Alors que Marlow s’enfonce de plus en plus au cœur de la jungle remontant péniblement le fleuve vers Kurtz dans une languissante chaleur, dans cet environnement presque hypnotique ou la perte de repères entraine l’esprit dans de dangereux vagabondages, l’absurdité de la situation, la sensation d’irréel commence à corroder ses certitudes.
Ce voyage physique, au rythme syncopé du moteur asthmatique du bateau n’est que le vecteur d’un voyage initiatique, une plongée dans le primitif et original continent, un voyage vers ce que l’homme a de plus sauvage, de plus profondément enraciné sous le vernis de la civilisation.
A la frontière de la raison et de la folie, avec des passages tellement intenses qu’un désagréable frisson effleure parfois la peau, Stéphane Miquel reprend la course de Marlow qui se retrouve bien loin de ses rêves, confronté à de petits employés de la compagnie, de ces hommes souvent inadaptés à leur société d’origine et qui se retrouvent imbus d’une civilisation méprisant et avilissant les indigènes.
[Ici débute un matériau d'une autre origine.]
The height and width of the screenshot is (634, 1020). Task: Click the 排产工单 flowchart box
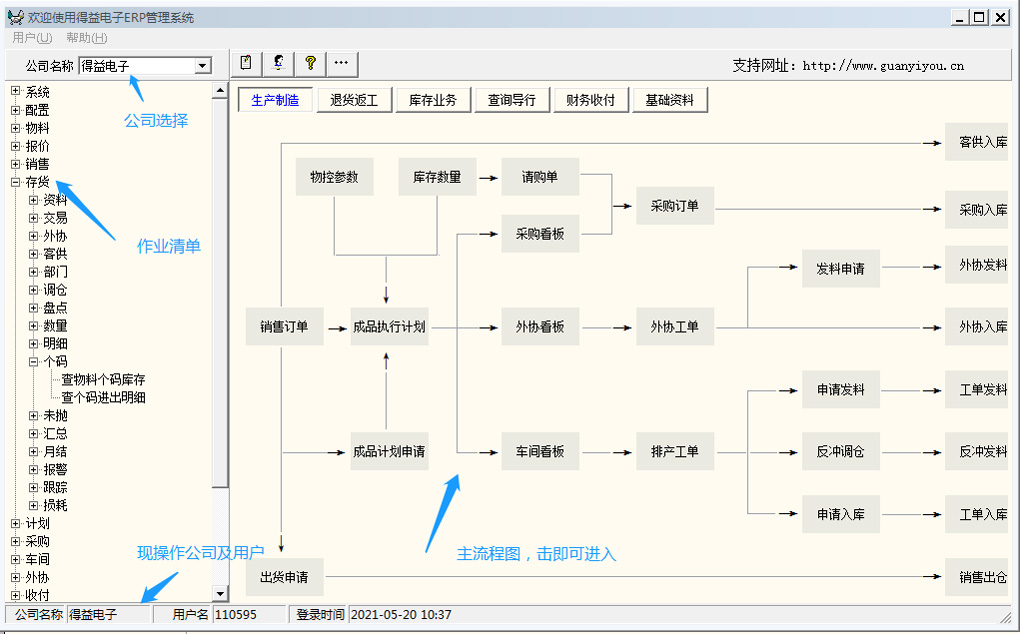[x=675, y=452]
Il n’est pas possible de lire cet album sans retrouver dans un recoin de sa mémoire les images, la musique et cette voix off, obsédante d’Apocalypse Now de Coppola qui s’est inspiré lui aussi de cette nouvelle.
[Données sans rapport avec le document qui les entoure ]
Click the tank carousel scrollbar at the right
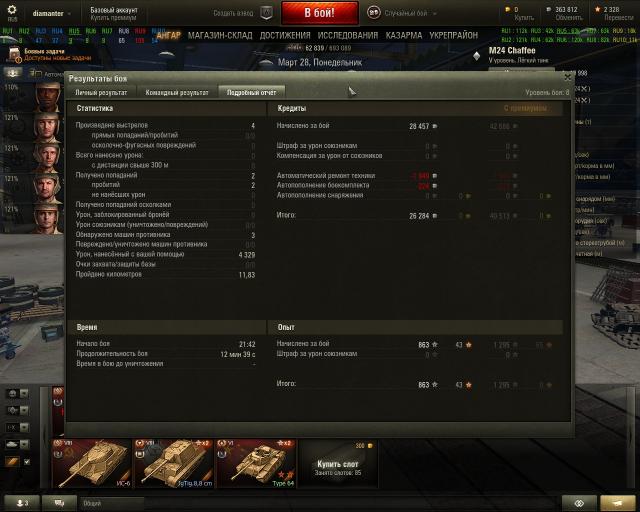 click(x=631, y=439)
Avec un dessin qui n’est pas sans évoquer par instants celui d’Hugo Pratt, Loïc Godart installe une ambiance de plus en plus lourde et pesante. Sa colorisation, en lavis d’ocre et de marron, estompe une réalité et des visions qui seraient difficiles a supporter avec un dessin réaliste, tout en accompagnant cette descente aux enfers.
L’alternance majoritaire de cinq et six cases par planche dans ce petit format crée une densité narrative encore accentuée par cette voix off, ce récitatif obsédant, à la fois conscience et mémoire de Marlow.

La collection Noctambule sous la direction de Clotilde Wu continue à mettre à l’honneur des œuvres fortes de la littérature.